Crédit photo : Sofrabrick
Fiche d’identité
L’aumônière est un mets composé d’une préparation placée au centre d’une poche en pâte plus ou moins fine (pouvant être cuite ou non) et fermée. Pareille aux tourtes, pâtés et autres chaussons… l’aumônière est un plat traditionnel dont on ne peut vraiment dater l’origine, ni même connaître la provenance. Cependant, l’idée de placer un aliment (souvent de la viande, des légumes ou du fromage) dans un contenant fait de pâte avant de le cuire est déjà ancienne et très répandue, à l’exemple du samoussa, du sambousik, de l’empanada, du brick…voire même la pizza quand elle est « calzone »…
L’aumônière s’adaptant parfaitement à toutes les préparations, on peut la consommer en entrée, en dessert ou en plat, sucrée ou salée, chaude ou froide. Les recettes sont multiples et variées : au foie gras, au ris de veau, au saumon, à la lotte, aux fruits de mer, aux champignons, au poireau, aux fromages, au boudin blanc… mais aussi aux fruits ou toute autre préparation. La difficulté tient surtout à la pâte. A cet égard, la feuille de brick tend à remplacer la traditionnelle pâte feuilletée ou brisée. Ensuite, tout est affaire de doigté. Après avoir placé la préparation au centre de la pâte, il convient d’en rabattre les pans avec délicatesse avant de les fermer tout aussi précautionneusement avec une ficelle de cuisine ou mieux, un lien végétal comestible.
Production et consommation
Sachant que l’aumônière est une préparation surtout domestique, on ne dispose pas de statistiques sur l’évolution de sa consommation. Cependant, le développement des ventes de feuilles de brick (25 millions de sachets en 2008) atteste du succès grandissant de ces préparations.

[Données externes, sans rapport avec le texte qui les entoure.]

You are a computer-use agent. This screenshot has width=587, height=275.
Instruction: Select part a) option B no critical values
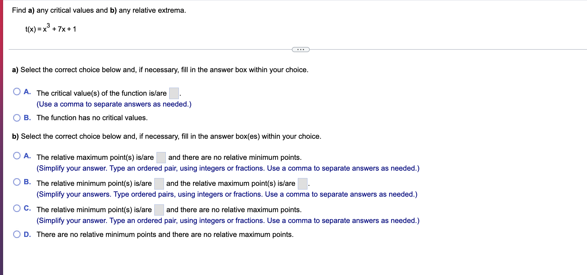click(x=17, y=118)
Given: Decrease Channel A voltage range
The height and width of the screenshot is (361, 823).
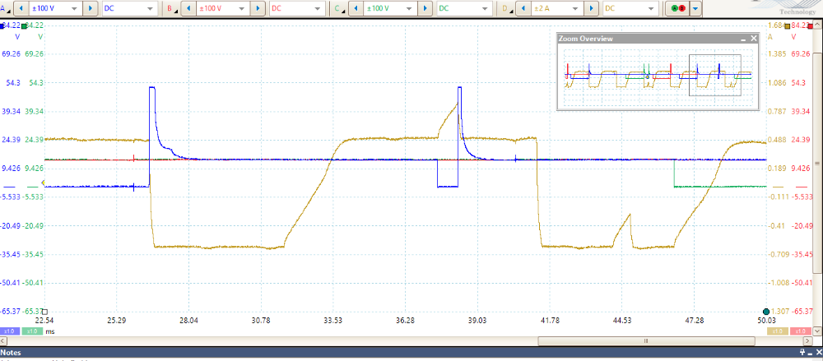Looking at the screenshot, I should click(20, 8).
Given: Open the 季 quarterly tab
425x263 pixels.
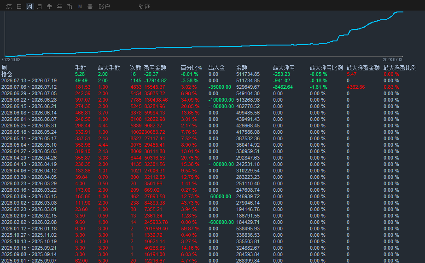Looking at the screenshot, I should 49,6.
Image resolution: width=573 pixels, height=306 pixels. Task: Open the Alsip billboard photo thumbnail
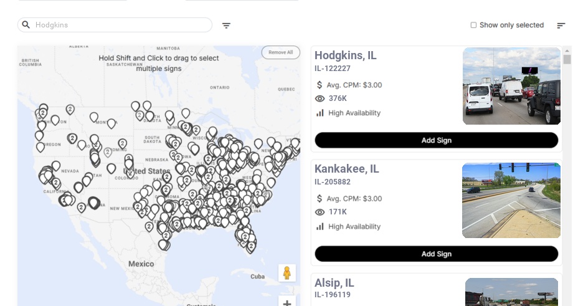pyautogui.click(x=511, y=292)
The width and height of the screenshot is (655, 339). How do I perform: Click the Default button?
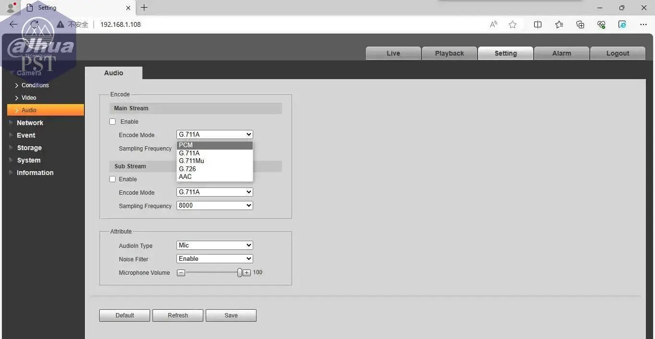click(125, 316)
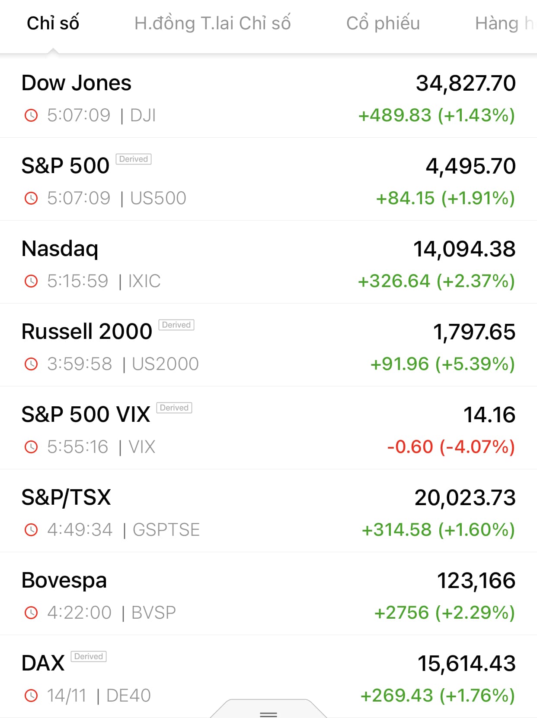Open the Dow Jones index name
537x718 pixels.
click(x=77, y=83)
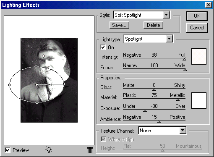Viewport: 214px width, 157px height.
Task: Open the light color swatch
Action: pyautogui.click(x=199, y=56)
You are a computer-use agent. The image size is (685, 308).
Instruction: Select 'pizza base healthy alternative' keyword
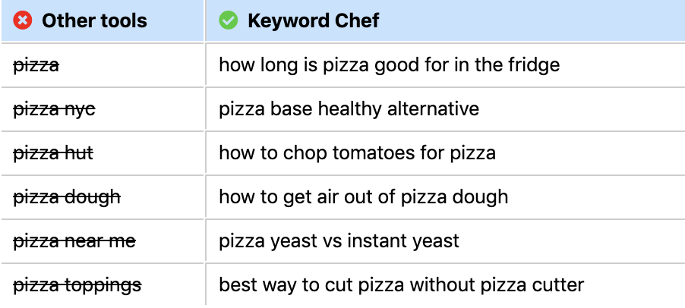(349, 108)
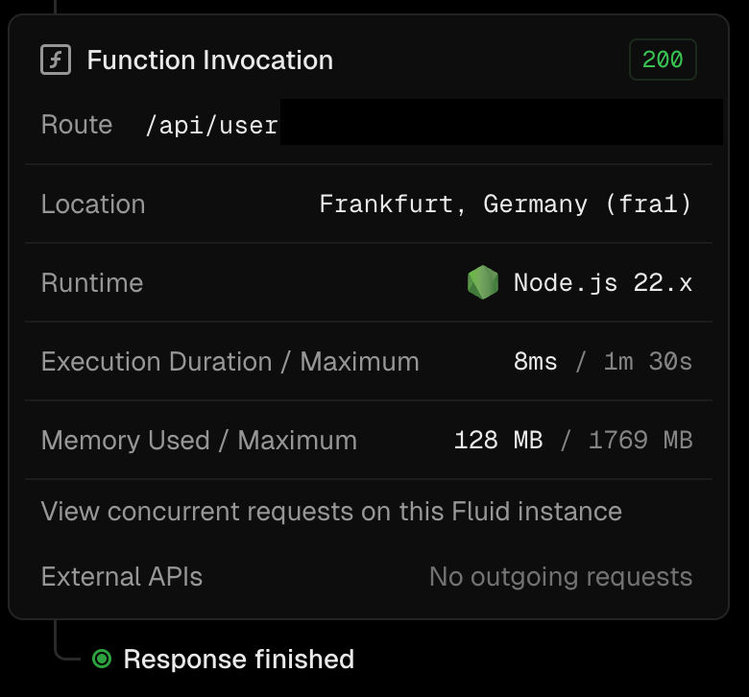
Task: Click the Function Invocation icon
Action: tap(56, 60)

Il est conseillé de ne pas employer une préparation trop humide car elle mouillera la pâte avant de la rompre, ni trop sèche car elle aura peu de goût. Là encore, tout est affaire de doigté. (source : Sofrabrick)
Sur le Marché de Rungis
Selon M. Fernand Berson, dirigeant de la société Dispéré : « les aumônières font des entrées originales, par exemple les aumônières de lotte à l’armoricaine ou de ris de veau, mais ce sont des produits très fins et fragiles. Généralement consommées pour les fêtes de fin d’année, nous en vendons un peu plus de 100 plateaux (de six pièces) par semaine, à nos clients traiteurs et bouchers… ».